[Start of Provided passage]
In another example embodiment, the method further includes load balancing for the data forwarding process. The method includes the initiating device distributing its forwarding beacon request to several devices in the beacon group, which are connected in both directions with the initiating device and the destination device, to act as data forwarder devices. The proportion of the forwarded traffic that the initiating device allocates to each accepting forwarder device can be based, for example, on the link quality, buffer size, overlapped active time, residual battery energy, or other factors that each respective forwarder device reports as its capability to forward information to the destination device.
In still another example embodiment, the method includes information collector wireless devices, such as the forwarder device, collecting hibernation information, link quality information, and residual battery energy of a plurality of neighbor wireless devices in a network that may be potential forwarder devices. The forwarder device then receives from the initiating device, a request for capability information describing the capability of the forwarder device to wirelessly communicate with a destination device of the plurality of neighbor wireless devices. The forwarder device transmits to the initiating device the capability information. The method further includes the forwarder device receiving from the initiating device, a beacon requesting a forwarding of data from the initiating device to the destination device, and the forwarder device further receiving the data from the initiating device and forwarding the data to the destination wireless device.
The method further includes the forwarder device receiving from the initiating device a request beacon that refers to beacon information of the initiating device, the request beacon requesting the building of delegated beacon information and forwarding it to the destination device, the forwarder device then building and forwarding the delegated beacon information based on beacon information received from the initiating device, but whose format depends on the specific forwarding method used by the forwarder device.
[End of Provided passage]
[Start of Records]
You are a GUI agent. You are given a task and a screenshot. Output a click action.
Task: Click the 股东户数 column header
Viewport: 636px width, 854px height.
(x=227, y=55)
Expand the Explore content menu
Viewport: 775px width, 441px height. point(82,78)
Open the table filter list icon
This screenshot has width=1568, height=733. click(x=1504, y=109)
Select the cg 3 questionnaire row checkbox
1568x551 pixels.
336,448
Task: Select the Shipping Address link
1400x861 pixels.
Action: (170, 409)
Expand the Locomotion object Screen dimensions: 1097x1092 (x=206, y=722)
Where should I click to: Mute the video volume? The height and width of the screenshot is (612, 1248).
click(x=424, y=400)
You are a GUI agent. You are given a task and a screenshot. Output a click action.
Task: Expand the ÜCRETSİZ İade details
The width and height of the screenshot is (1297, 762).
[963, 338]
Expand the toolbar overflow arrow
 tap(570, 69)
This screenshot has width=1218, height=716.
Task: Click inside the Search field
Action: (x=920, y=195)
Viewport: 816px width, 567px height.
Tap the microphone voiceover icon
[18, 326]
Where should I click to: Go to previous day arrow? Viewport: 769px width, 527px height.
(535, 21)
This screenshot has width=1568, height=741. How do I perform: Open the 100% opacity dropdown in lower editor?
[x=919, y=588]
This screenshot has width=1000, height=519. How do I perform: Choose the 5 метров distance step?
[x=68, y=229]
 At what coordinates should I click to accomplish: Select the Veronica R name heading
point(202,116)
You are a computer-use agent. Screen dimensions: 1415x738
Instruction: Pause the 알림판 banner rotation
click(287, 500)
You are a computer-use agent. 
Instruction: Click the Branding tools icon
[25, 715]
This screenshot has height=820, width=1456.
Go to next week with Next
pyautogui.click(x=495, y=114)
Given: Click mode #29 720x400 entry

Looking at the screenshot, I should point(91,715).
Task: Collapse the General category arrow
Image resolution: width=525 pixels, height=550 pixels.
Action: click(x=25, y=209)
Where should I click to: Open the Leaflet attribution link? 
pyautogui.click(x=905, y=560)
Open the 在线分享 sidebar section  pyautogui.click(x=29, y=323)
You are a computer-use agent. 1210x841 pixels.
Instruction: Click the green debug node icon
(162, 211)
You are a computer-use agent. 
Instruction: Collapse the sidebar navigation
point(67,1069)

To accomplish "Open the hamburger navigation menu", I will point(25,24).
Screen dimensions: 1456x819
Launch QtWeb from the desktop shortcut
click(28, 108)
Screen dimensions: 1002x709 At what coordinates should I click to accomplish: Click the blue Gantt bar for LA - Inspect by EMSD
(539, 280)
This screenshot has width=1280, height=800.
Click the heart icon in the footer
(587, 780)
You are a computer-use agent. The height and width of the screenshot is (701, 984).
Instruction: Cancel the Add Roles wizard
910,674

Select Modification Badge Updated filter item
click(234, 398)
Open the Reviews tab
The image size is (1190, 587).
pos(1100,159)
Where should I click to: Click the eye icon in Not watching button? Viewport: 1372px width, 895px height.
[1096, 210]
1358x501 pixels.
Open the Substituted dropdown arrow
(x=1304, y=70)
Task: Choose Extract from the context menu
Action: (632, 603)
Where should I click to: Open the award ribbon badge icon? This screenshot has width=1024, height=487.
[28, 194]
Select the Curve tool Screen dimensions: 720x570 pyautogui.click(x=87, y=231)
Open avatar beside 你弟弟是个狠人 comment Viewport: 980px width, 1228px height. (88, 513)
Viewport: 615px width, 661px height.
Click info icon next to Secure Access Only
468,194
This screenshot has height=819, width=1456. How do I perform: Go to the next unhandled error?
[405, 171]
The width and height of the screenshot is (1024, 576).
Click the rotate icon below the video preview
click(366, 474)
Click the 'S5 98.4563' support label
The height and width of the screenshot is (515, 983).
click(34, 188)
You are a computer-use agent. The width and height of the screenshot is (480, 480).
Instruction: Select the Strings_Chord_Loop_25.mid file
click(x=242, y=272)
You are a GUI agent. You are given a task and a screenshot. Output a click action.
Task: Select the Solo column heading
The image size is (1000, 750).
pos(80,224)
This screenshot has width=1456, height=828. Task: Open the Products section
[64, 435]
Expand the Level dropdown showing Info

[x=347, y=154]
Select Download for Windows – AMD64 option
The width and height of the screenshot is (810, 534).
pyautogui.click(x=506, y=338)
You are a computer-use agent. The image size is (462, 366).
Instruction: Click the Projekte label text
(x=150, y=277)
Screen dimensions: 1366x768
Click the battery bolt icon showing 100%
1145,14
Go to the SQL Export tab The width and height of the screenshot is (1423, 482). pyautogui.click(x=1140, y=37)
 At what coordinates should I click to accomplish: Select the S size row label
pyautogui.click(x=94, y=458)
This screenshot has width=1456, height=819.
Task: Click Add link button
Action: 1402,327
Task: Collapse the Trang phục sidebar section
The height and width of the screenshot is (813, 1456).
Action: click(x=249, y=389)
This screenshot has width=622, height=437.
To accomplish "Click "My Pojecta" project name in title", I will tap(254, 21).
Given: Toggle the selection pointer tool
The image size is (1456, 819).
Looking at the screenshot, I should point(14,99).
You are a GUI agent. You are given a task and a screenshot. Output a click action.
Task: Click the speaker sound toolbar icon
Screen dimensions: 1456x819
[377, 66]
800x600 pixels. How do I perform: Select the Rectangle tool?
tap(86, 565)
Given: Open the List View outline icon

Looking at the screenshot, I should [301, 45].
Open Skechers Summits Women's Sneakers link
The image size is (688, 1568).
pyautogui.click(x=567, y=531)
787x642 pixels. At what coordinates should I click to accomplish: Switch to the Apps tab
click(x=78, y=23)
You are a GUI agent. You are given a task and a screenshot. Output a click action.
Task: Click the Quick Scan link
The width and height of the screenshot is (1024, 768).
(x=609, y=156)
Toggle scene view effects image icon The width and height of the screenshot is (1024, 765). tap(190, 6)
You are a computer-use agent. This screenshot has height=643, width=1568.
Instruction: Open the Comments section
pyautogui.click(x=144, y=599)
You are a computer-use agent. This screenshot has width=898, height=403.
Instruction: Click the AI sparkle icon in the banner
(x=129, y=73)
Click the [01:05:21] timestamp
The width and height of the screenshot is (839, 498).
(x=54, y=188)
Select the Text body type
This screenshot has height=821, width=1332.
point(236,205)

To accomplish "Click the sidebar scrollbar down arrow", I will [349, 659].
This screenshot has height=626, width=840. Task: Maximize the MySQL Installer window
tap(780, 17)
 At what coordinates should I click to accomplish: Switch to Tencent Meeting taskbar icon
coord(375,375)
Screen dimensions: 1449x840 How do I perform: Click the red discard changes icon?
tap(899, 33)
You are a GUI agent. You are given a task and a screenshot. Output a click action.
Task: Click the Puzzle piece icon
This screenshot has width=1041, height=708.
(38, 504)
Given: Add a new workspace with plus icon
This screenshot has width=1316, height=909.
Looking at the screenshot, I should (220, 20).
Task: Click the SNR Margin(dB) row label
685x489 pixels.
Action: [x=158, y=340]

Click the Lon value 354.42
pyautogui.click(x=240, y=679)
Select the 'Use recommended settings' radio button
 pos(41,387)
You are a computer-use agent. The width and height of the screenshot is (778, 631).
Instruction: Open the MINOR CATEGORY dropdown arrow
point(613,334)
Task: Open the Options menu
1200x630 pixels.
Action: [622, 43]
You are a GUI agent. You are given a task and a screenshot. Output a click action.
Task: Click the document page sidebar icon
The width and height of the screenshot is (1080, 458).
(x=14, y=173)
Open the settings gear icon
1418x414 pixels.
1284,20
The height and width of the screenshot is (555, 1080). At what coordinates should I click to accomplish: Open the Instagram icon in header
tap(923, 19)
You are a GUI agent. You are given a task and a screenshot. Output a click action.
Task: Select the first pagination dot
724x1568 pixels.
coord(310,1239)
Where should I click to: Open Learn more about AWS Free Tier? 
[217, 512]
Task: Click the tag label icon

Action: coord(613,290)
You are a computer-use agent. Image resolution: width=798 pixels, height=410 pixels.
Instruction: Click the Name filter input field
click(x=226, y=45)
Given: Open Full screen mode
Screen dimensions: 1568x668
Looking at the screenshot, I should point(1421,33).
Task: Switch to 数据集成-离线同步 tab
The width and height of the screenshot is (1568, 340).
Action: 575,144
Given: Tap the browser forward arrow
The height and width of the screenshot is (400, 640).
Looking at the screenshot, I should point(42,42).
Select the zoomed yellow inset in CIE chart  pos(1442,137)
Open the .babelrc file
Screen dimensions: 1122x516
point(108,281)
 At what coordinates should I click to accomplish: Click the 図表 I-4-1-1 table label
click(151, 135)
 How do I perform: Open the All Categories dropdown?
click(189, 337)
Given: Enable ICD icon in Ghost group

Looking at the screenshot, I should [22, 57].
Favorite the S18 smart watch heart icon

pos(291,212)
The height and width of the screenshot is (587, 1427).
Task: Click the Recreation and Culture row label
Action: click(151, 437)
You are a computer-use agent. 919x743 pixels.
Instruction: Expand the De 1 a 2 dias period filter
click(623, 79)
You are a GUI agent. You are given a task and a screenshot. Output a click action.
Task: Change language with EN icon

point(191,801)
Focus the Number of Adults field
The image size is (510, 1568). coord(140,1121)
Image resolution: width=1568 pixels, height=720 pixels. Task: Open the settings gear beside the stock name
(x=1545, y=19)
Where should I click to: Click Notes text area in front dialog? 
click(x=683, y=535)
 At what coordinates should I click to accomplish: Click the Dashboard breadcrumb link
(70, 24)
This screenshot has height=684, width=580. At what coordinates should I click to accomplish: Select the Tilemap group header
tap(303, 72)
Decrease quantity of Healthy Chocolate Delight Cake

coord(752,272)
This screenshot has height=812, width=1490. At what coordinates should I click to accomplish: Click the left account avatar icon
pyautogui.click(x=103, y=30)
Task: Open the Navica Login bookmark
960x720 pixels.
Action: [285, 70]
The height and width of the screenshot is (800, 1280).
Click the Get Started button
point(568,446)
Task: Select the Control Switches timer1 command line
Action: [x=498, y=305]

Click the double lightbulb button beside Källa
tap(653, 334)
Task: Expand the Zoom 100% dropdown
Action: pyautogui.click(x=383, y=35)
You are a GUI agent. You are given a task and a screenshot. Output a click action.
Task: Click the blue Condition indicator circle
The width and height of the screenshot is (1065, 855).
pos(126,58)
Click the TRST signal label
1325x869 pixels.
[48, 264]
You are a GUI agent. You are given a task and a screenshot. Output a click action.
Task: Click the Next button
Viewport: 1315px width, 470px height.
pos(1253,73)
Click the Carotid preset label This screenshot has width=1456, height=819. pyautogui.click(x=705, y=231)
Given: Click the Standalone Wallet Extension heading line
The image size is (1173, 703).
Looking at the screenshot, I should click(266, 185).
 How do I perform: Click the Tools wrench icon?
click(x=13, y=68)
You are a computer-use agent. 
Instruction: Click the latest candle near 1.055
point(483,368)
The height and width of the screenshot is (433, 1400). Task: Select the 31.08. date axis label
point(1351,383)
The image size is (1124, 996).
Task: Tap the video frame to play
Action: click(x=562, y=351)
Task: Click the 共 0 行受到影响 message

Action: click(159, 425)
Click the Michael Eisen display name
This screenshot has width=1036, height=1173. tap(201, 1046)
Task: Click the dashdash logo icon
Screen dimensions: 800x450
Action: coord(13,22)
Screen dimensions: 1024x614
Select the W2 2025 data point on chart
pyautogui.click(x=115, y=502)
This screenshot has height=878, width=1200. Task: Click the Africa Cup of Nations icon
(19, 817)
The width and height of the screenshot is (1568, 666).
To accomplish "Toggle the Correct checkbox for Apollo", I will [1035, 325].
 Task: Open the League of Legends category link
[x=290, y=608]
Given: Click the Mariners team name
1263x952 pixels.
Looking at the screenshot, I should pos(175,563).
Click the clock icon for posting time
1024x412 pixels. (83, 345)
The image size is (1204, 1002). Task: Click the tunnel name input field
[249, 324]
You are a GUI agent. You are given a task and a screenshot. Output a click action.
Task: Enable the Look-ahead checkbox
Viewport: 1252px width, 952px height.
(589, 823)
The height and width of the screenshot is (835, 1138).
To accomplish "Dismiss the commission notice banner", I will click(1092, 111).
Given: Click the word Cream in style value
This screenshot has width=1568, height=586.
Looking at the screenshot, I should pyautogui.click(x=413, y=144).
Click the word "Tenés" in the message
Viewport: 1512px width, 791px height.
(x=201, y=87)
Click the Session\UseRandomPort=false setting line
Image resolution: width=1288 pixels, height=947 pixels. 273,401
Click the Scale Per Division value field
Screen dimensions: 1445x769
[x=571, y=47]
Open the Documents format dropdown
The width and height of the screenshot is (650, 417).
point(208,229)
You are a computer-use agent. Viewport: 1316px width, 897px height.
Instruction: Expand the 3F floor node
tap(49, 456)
[End of Records]
### Task instructions
a – Reproduce the entire passage on beacon forwarding without any changes.
b – Write out the records verbatim, beginning at their first line and stopping after the line that contains "Viewport: 775px width, 441px".

### Expected answers
a –
In another example embodiment, the method further includes load balancing for the data forwarding process. The method includes the initiating device distributing its forwarding beacon request to several devices in the beacon group, which are connected in both directions with the initiating device and the destination device, to act as data forwarder devices. The proportion of the forwarded traffic that the initiating device allocates to each accepting forwarder device can be based, for example, on the link quality, buffer size, overlapped active time, residual battery energy, or other factors that each respective forwarder device reports as its capability to forward information to the destination device.
In still another example embodiment, the method includes information collector wireless devices, such as the forwarder device, collecting hibernation information, link quality information, and residual battery energy of a plurality of neighbor wireless devices in a network that may be potential forwarder devices. The forwarder device then receives from the initiating device, a request for capability information describing the capability of the forwarder device to wirelessly communicate with a destination device of the plurality of neighbor wireless devices. The forwarder device transmits to the initiating device the capability information. The method further includes the forwarder device receiving from the initiating device, a beacon requesting a forwarding of data from the initiating device to the destination device, and the forwarder device further receiving the data from the initiating device and forwarding the data to the destination wireless device.
The method further includes the forwarder device receiving from the initiating device a request beacon that refers to beacon information of the initiating device, the request beacon requesting the building of delegated beacon information and forwarding it to the destination device, the forwarder device then building and forwarding the delegated beacon information based on beacon information received from the initiating device, but whose format depends on the specific forwarding method used by the forwarder device.

b –
You are a GUI agent. You are given a task and a screenshot. Output a click action.
Task: Click the 股东户数 column header
Viewport: 636px width, 854px height.
(x=227, y=55)
Expand the Explore content menu
Viewport: 775px width, 441px height. point(82,78)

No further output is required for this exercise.